Data section section start

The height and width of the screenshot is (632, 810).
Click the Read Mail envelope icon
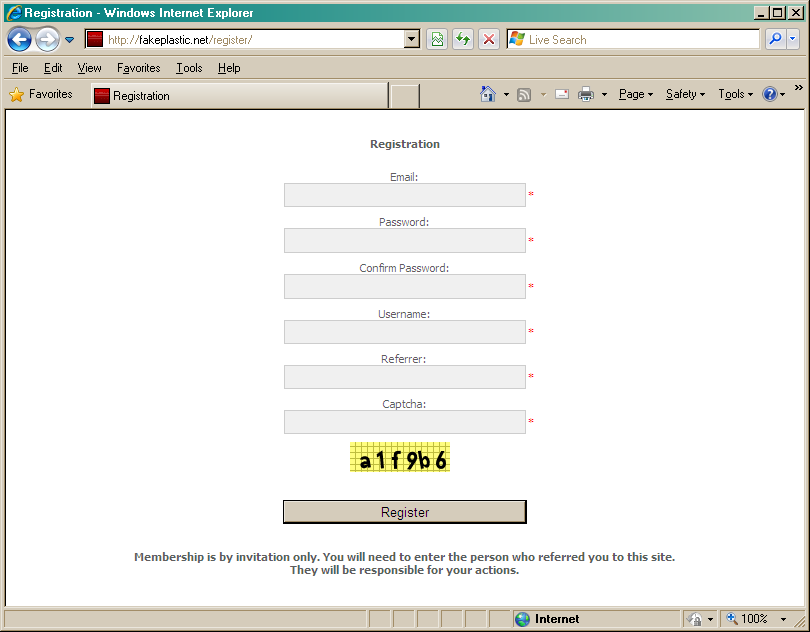tap(562, 94)
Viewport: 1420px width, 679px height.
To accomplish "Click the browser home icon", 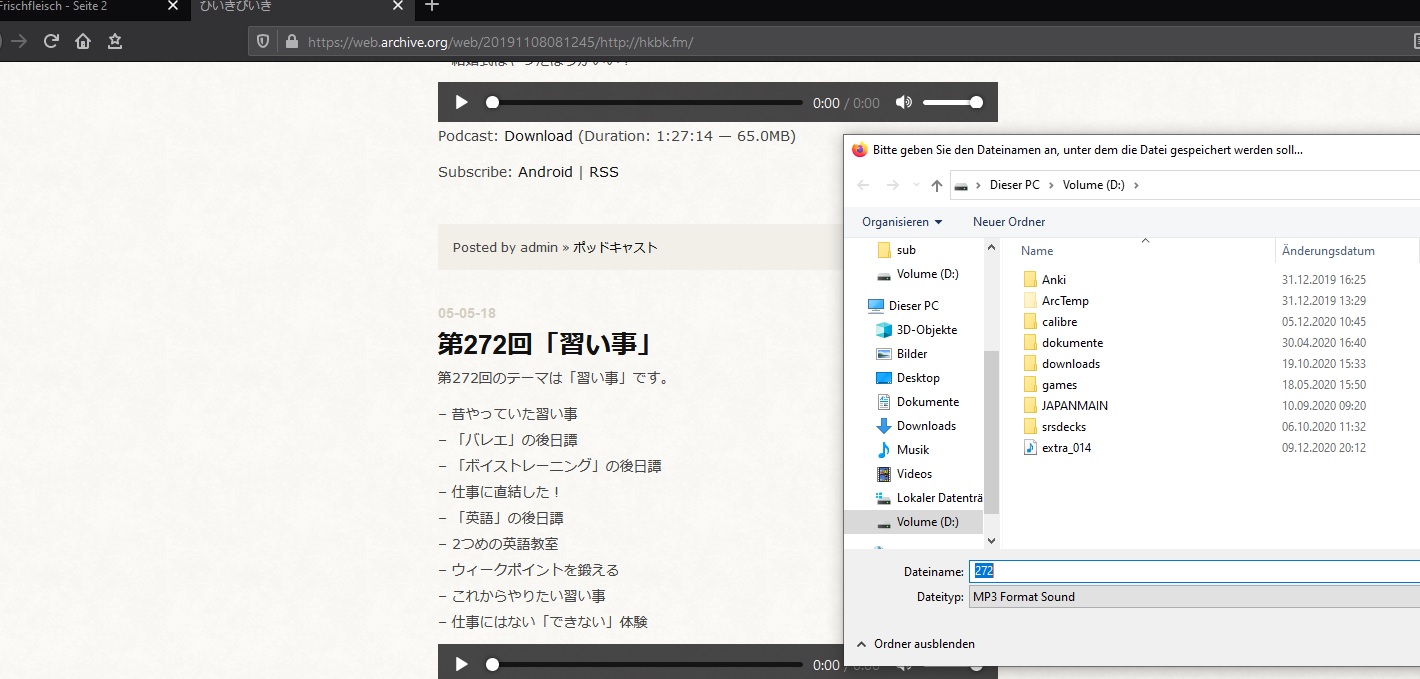I will tap(83, 41).

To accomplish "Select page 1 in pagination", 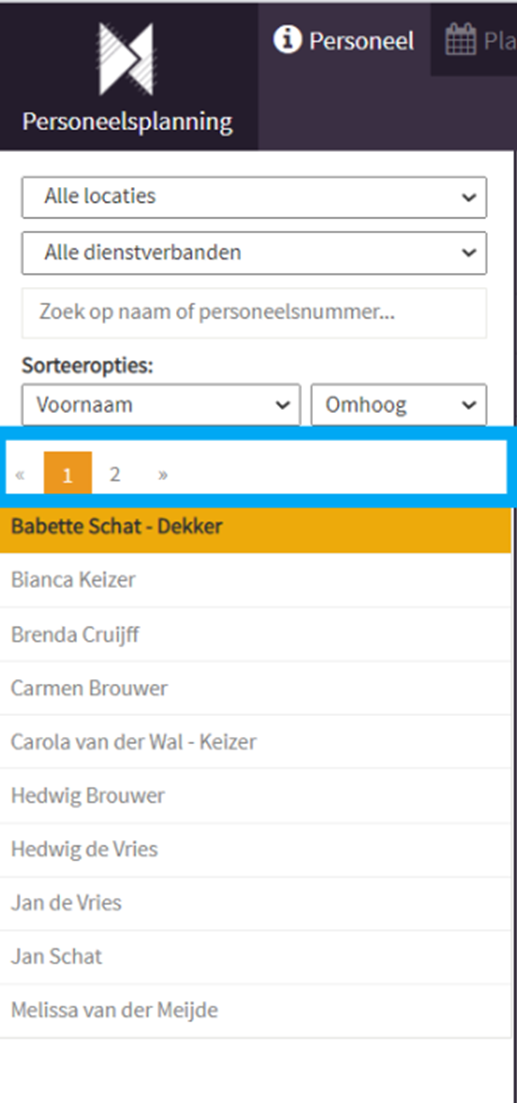I will pos(68,475).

Data section section end

#### Work to complete:
Every line of the entries above that includes "width" should be copied.

#### Response box:
The height and width of the screenshot is (632, 810).
Viewport: 1420px width, 679px height.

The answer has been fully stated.